Trading strategies for precious metals whether the sector breaks a new low or firms.

This past weekend I had a conversation with a fund manager friend whom I admire. He lives in the Asia-Pacific region and has tremendous knowledge of and insight into markets. I asked him what his advice would be. He told me it was simple. "My advice for the next three months is patience. My advice for the next three years is precious metals." People often feel the need to complicate things by overtrading and overthinking the situation. In this piece, I want to keep it simple for gold and silver and the mining shares.

The first chart is the chart I published back in May when suggesting that a major bottom could be at hand. This weekly chart shows a rebound that may be fading yet the breadth indicator at the bottom (when smoothed) remains as oversold as it was in December and back in 2008. Note that in September 2008, the bullish percent index (four-week moving average) was at 50%. Today it stands at 14%.

The next chart from shows the HUI Gold Bugs Index (^HUI) with three different breadth indicators. I show these not to state the obvious. I've drawn circles to let you draw your own conclusions. Should gold stocks retest the low then I'll be looking at these breadth indicators for potential positive divergences which would send a strong bullish signal.

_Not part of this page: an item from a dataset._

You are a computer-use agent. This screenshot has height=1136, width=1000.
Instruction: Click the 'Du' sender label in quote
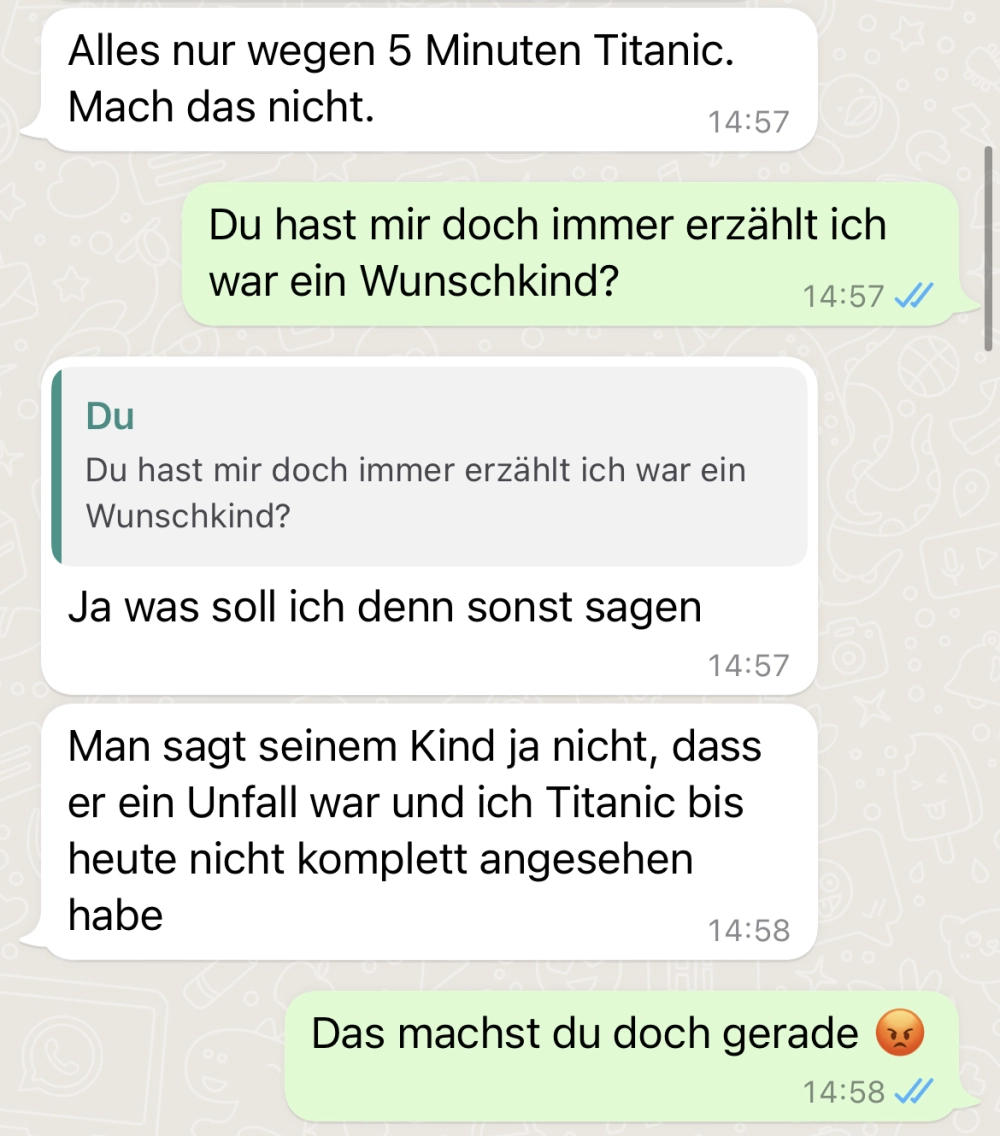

One reason I've been optimistic is because the shares have performed well amid the flaccid rebound in gold and silver. The shares always lead coming out of rebounds, so that recent action is a positive sign. However, the shares won't perform well if gold and silver don't confirm their bottoms. In fact, there is noticeable but slight deterioration in the charts.

Gold has failed to recapture its 65-week moving average which has essentially supported the entire bull market ex 2008. Meanwhile, silver has failed to recapture its 120-week moving average which provided key support in 2010 and at the end of December. All that being said, it is important to recognize that a technical breakdown would be in the context of a correction in its latter stages. Gold is nearly 20% off its high while silver is about 45% off its high. The shares have essentially been in a bear market for 18 months. In other words, the metals could break to new lows, but I wouldn't expect the lower prices incurred from a breakdown to be sustained beyond the short term.

The plan of action should be fairly simple going forward. If the metals break to new lows, one should begin buying after the breakdown. Regarding the shares, one should begin accumulation on a retest of the low. What happens if these markets firm? In that case, wait for support to be confirmed and then accumulate. It is simple but it requires constant patience. In the meantime, if one is too heavily long, one could consider hedging exposure with the inverse ETFs. In my firm's research, we continue to focus on those companies best suited to rebound quickly and prosper from the coming cyclical bull market.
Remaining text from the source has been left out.